| Your task |
Please swap "green" for "blue" throughout the entries below and change nothing else. Leave the pictures out of your answer.

| Given entries |
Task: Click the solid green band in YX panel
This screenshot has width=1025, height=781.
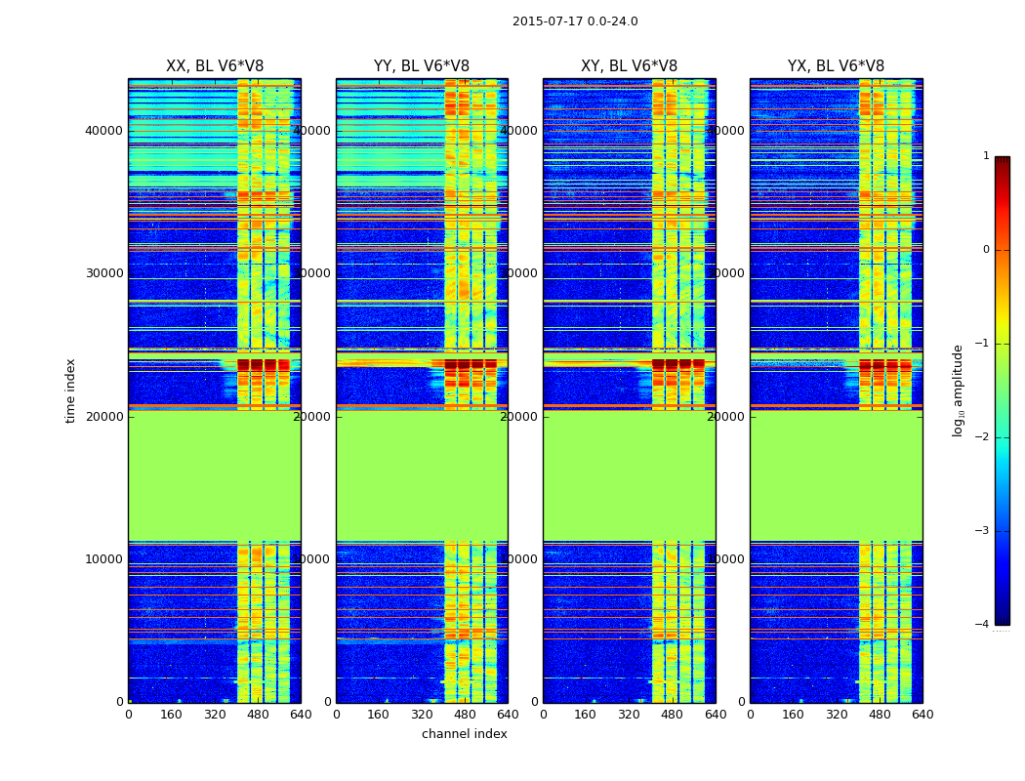Action: tap(836, 475)
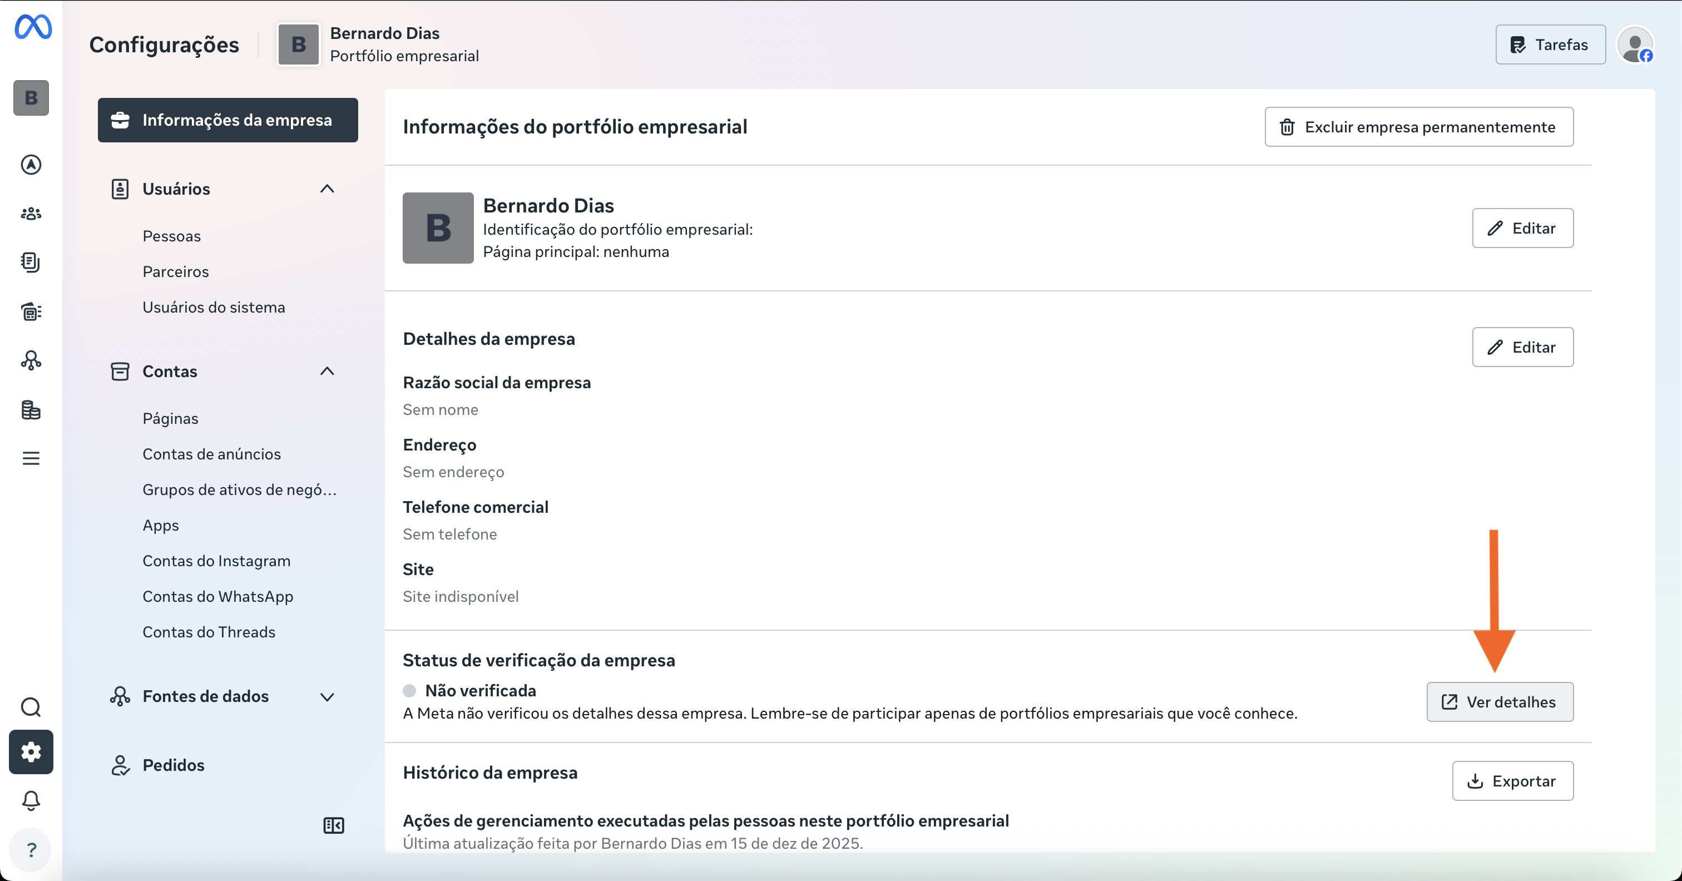Viewport: 1682px width, 881px height.
Task: Open the settings gear in left rail
Action: coord(31,752)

| Complete output |
Task: Click the solid blue band in YX panel
This screenshot has width=1025, height=781.
Action: tap(836, 475)
Viewport: 1682px width, 881px height.
Task: Open the settings gear in left rail
Action: coord(31,752)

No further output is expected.